» **USING THE INFORMATION**
1. Condense the paragraph of the hazardous waste passage that begins "In August 14, 2016" into a bulleted list that keeps its main facts.
2. Resume the hazardous waste passage after its final sentence, carrying it forward in the same formal style.

» **PROVIDED TEXT**
┌──

Over the years, as the countries are becoming more industrialised, they are facing huge amount of waste with a corresponding increase of hazardous waste. At the same time, environmental awareness has grown and legislation has been developed to control the handling of wastes in general and hazardous waste in particular.
In August 14, 2016, Shitakunda based ship breaking industry MS Janata Steel Corp. imported a ship (North Sea Producer/MT Producer) for wrecking. According to a Brussels-based international environmental agency (NGO Ship-breaking Platform), the ship is likely to be carrying a plenty of toxic wastes and it also contains dangerous quantities of radioactive materials. As per Bangladesh's Atomic Energy Center, Test resulted from some areas of the ship showed radiation in excess of allowable limits. The vessel is also likely to contain large amounts of residues that are contaminated by naturally occurring radioactive material (NORM) and sulphur in addition to various other hazardous materials in its structure and tanks. Moreover, under the European Waste Shipment Regulation, the tanker's export from the UK for demolition in Bangladesh was illegal, thus NGO Ship breaking Platform calls on the UK Government to hold the Maersk owned North Sea Production Company responsible for illegal trafficking in hazardous waste.

└──

[Items drawn from a dataset]

┌──

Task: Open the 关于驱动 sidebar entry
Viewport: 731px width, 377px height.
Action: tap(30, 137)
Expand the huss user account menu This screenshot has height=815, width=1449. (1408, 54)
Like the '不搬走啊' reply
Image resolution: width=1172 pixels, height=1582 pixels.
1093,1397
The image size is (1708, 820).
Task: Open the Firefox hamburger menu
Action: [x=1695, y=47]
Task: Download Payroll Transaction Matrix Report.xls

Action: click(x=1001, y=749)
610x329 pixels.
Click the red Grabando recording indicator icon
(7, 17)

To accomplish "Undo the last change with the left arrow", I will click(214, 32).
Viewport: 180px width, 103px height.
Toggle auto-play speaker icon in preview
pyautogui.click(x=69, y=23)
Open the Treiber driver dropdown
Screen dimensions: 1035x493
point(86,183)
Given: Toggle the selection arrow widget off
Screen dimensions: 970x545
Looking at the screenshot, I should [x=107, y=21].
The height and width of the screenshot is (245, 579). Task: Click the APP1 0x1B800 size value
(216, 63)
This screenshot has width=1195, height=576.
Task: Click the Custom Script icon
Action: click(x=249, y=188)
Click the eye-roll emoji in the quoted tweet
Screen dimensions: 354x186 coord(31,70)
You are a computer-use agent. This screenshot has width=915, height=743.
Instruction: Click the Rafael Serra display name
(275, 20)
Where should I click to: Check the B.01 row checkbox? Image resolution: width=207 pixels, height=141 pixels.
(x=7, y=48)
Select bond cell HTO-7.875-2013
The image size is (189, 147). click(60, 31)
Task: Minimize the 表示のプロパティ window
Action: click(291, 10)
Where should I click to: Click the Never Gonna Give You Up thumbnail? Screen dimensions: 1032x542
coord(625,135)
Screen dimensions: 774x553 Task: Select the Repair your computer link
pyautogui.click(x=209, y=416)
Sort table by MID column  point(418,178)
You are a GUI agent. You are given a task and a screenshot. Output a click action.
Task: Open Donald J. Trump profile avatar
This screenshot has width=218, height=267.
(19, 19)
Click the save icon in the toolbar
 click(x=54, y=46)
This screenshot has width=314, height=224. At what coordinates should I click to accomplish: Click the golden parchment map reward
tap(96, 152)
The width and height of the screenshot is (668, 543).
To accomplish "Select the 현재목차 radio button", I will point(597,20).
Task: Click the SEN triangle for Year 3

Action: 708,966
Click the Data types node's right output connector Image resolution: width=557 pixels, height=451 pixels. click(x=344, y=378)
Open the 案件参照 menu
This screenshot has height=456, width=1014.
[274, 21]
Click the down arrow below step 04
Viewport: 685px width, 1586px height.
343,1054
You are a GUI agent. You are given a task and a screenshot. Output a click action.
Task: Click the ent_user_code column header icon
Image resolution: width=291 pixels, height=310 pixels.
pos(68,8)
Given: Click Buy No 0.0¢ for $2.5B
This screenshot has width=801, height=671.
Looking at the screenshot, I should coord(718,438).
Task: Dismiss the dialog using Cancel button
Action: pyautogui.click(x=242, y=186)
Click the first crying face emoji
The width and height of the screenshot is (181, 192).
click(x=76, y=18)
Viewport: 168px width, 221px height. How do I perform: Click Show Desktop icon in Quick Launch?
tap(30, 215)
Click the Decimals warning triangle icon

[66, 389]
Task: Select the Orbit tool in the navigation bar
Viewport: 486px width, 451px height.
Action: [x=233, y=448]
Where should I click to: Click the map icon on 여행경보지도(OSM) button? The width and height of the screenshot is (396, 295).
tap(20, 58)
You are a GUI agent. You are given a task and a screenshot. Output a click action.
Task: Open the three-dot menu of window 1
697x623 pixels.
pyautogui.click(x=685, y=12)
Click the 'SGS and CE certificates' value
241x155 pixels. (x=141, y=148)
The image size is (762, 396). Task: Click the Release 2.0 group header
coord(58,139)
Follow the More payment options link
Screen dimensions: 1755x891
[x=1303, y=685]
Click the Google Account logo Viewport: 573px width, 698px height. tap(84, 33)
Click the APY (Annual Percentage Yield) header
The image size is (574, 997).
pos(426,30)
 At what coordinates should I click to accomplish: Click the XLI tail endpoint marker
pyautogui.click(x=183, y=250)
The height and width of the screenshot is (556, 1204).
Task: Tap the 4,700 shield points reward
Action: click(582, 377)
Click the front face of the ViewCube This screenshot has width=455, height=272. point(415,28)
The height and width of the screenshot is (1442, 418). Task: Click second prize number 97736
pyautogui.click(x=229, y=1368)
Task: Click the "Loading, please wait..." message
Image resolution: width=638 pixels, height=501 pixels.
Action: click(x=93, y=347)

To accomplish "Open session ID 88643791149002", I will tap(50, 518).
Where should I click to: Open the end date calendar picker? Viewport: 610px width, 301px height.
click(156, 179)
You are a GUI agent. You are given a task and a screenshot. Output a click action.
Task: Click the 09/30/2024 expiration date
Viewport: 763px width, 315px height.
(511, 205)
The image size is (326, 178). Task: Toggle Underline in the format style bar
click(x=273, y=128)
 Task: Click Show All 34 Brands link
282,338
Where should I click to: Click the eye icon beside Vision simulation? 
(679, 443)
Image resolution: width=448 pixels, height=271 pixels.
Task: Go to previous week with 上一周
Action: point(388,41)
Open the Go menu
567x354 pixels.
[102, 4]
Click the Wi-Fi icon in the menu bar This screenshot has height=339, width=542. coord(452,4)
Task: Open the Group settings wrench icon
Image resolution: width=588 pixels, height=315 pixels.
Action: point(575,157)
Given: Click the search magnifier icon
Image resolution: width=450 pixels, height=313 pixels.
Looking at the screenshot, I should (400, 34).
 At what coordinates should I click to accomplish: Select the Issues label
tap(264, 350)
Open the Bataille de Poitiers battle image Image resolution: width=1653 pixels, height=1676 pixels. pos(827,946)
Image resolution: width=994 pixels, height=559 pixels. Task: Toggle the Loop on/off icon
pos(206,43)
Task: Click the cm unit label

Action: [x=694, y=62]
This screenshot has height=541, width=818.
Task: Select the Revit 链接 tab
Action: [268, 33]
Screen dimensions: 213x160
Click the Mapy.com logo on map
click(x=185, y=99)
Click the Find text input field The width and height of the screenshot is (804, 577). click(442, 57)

└──

» **ANSWERS TO THE EXERCISES**
1.
- On August 14, 2016, MS Janata Steel Corp., a Shitakunda-based ship-breaking company, imported the ship North Sea Producer/MT Producer for wrecking.
- The NGO Ship-breaking Platform, a Brussels-based international environmental agency, states that the ship likely carries a large amount of toxic waste and dangerous quantities of radioactive material.
- According to Bangladesh's Atomic Energy Center, tests of some areas of the ship showed radiation above allowable limits.
- The vessel likely also contains residues contaminated by naturally occurring radioactive material (NORM) and sulphur, along with other hazardous materials in its structure and tanks.
- Under the European Waste Shipment Regulation, the tanker's export from the UK for demolition in Bangladesh was illegal. The NGO therefore calls on the UK Government to hold the Maersk-owned North Sea Production Company responsible for illegal trafficking in hazardous waste.

2.
The Basel Convention 1989 focuses on the regulation of transboundary movement of hazardous wastes to protect marine environment. In addition, it protected developing countries from importing such wastes that they are unable to manage in an environmentally sound manner. As rightly claimed by DANWATCH, Bangladesh shipyards are not well equipped with any infrastructure that could safely remove and dispose of such toxic wastes. MT Producer allowed into Bangladesh based on fake certificates stating that the tanker did not contain any hazardous materials. Moreover, as per Section 20 of Environment Conservation Act 1995 and Rule 18 of the Ship Breaking & Hazardous Management Rules 2011, each importer and exporter of hazardous wastes is bound to comply with the provisions of the Basel Convention 1989. Even though, Basel does not contain a system for ship recycling but this provision has been discussed in Hong Kong Convention 2009. Bangladesh is not a party to this convention but still it is the third largest ship recycling country. In 2011, Bangladesh adopted the Ship Breaking & Recycling Rules 2011, which discussed about ship recycling. Furthermore, Article 192 of UNCLOS 1982 confers a general obligation upon the member States to protect and preserve the marine environment. In addition, Article 194 of UNCLOS 1982 states about the measures to prevent, reduce and to control marine pollution. Thus, being a signatory, importing MT Producer is a complete violation of the Environment Conservation Act 1995, Basel Convention 1989 as well as UNCLOS 1982 to bring a toxic vessel for wrecking. Moreover, Article 195 of UNCLOS 1982 states that the States shall not transfer directly/indirectly any damage or hazards from one area to another to prevent, reduce and control the marine pollution. Thus, the act done by the Maersk owned North Sea Production Company is unlawful.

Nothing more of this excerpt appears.